**Data provided**
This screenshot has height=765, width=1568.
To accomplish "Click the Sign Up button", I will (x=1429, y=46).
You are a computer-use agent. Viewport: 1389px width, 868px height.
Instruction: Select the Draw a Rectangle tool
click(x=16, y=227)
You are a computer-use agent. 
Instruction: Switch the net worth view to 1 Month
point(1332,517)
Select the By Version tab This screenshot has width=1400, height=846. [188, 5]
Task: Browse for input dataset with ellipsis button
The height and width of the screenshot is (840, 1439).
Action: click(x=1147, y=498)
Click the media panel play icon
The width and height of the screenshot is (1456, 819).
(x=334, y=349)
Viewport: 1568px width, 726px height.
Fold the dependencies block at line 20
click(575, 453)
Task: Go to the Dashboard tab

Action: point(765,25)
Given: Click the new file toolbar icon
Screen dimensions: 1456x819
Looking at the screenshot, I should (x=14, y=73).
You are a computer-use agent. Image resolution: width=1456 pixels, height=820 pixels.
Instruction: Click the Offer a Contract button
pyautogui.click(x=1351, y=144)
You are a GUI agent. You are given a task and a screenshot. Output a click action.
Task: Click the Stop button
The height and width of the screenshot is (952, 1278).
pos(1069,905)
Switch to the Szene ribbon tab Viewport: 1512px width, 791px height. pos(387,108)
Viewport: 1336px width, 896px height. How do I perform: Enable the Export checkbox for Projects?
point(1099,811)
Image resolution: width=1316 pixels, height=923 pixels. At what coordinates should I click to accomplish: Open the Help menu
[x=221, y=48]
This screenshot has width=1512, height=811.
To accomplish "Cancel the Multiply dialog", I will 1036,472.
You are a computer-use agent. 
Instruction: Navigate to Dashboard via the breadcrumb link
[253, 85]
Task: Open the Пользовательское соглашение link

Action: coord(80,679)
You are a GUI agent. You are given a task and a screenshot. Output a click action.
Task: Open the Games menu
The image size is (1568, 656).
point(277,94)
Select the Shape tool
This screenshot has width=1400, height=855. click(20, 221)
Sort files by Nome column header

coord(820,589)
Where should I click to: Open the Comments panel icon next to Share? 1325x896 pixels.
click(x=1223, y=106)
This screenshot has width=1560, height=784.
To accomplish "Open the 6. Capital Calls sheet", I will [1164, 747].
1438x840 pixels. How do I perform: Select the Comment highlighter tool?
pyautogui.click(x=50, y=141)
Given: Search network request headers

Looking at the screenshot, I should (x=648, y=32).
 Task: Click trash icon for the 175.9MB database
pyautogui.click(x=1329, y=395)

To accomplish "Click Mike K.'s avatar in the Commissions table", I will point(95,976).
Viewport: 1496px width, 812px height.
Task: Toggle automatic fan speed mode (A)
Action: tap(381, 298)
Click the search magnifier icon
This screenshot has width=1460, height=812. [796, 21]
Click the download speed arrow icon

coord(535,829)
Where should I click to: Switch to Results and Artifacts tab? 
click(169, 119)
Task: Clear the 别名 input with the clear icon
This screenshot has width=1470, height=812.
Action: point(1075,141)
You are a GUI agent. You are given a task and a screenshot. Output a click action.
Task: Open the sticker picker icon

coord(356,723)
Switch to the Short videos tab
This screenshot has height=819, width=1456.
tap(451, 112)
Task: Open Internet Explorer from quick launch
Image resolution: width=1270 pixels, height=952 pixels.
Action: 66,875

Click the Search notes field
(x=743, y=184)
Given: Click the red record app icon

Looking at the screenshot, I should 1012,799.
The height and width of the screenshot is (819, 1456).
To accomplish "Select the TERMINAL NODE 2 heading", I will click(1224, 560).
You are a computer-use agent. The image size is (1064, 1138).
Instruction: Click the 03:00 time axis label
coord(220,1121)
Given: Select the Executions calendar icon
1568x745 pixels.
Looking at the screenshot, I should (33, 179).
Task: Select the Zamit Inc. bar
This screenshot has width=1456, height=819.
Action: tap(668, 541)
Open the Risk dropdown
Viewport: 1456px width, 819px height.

**Task item**
Copy the records exactly, keeping every word in place.

**Solution for this exercise**
This screenshot has height=765, width=1568.
To accomplish "Click the Sign Up button", I will (x=1429, y=46).
You are a computer-use agent. Viewport: 1389px width, 868px height.
Instruction: Select the Draw a Rectangle tool
click(x=16, y=227)
You are a computer-use agent. 
Instruction: Switch the net worth view to 1 Month
point(1332,517)
Select the By Version tab This screenshot has width=1400, height=846. [188, 5]
Task: Browse for input dataset with ellipsis button
The height and width of the screenshot is (840, 1439).
Action: click(x=1147, y=498)
Click the media panel play icon
The width and height of the screenshot is (1456, 819).
(x=334, y=349)
Viewport: 1568px width, 726px height.
Fold the dependencies block at line 20
click(575, 453)
Task: Go to the Dashboard tab

Action: point(765,25)
Given: Click the new file toolbar icon
Screen dimensions: 1456x819
Looking at the screenshot, I should (x=14, y=73).
You are a computer-use agent. Image resolution: width=1456 pixels, height=820 pixels.
Instruction: Click the Offer a Contract button
pyautogui.click(x=1351, y=144)
You are a GUI agent. You are given a task and a screenshot. Output a click action.
Task: Click the Stop button
The height and width of the screenshot is (952, 1278).
pos(1069,905)
Switch to the Szene ribbon tab Viewport: 1512px width, 791px height. pos(387,108)
Viewport: 1336px width, 896px height. How do I perform: Enable the Export checkbox for Projects?
point(1099,811)
Image resolution: width=1316 pixels, height=923 pixels. At what coordinates should I click to accomplish: Open the Help menu
[x=221, y=48]
This screenshot has width=1512, height=811.
To accomplish "Cancel the Multiply dialog", I will 1036,472.
You are a computer-use agent. 
Instruction: Navigate to Dashboard via the breadcrumb link
[253, 85]
Task: Open the Пользовательское соглашение link

Action: coord(80,679)
You are a GUI agent. You are given a task and a screenshot. Output a click action.
Task: Open the Games menu
The image size is (1568, 656).
point(277,94)
Select the Shape tool
This screenshot has width=1400, height=855. click(20, 221)
Sort files by Nome column header

coord(820,589)
Where should I click to: Open the Comments panel icon next to Share? 1325x896 pixels.
click(x=1223, y=106)
This screenshot has width=1560, height=784.
To accomplish "Open the 6. Capital Calls sheet", I will [1164, 747].
1438x840 pixels. How do I perform: Select the Comment highlighter tool?
pyautogui.click(x=50, y=141)
Given: Search network request headers

Looking at the screenshot, I should (x=648, y=32).
 Task: Click trash icon for the 175.9MB database
pyautogui.click(x=1329, y=395)

To accomplish "Click Mike K.'s avatar in the Commissions table", I will point(95,976).
Viewport: 1496px width, 812px height.
Task: Toggle automatic fan speed mode (A)
Action: tap(381, 298)
Click the search magnifier icon
This screenshot has width=1460, height=812. [796, 21]
Click the download speed arrow icon

coord(535,829)
Where should I click to: Switch to Results and Artifacts tab? 
click(169, 119)
Task: Clear the 别名 input with the clear icon
This screenshot has width=1470, height=812.
Action: point(1075,141)
You are a GUI agent. You are given a task and a screenshot. Output a click action.
Task: Open the sticker picker icon

coord(356,723)
Switch to the Short videos tab
This screenshot has height=819, width=1456.
tap(451, 112)
Task: Open Internet Explorer from quick launch
Image resolution: width=1270 pixels, height=952 pixels.
Action: 66,875

Click the Search notes field
(x=743, y=184)
Given: Click the red record app icon

Looking at the screenshot, I should 1012,799.
The height and width of the screenshot is (819, 1456).
To accomplish "Select the TERMINAL NODE 2 heading", I will click(1224, 560).
You are a computer-use agent. The image size is (1064, 1138).
Instruction: Click the 03:00 time axis label
coord(220,1121)
Given: Select the Executions calendar icon
1568x745 pixels.
Looking at the screenshot, I should (33, 179).
Task: Select the Zamit Inc. bar
This screenshot has width=1456, height=819.
Action: tap(668, 541)
Open the Risk dropdown
Viewport: 1456px width, 819px height.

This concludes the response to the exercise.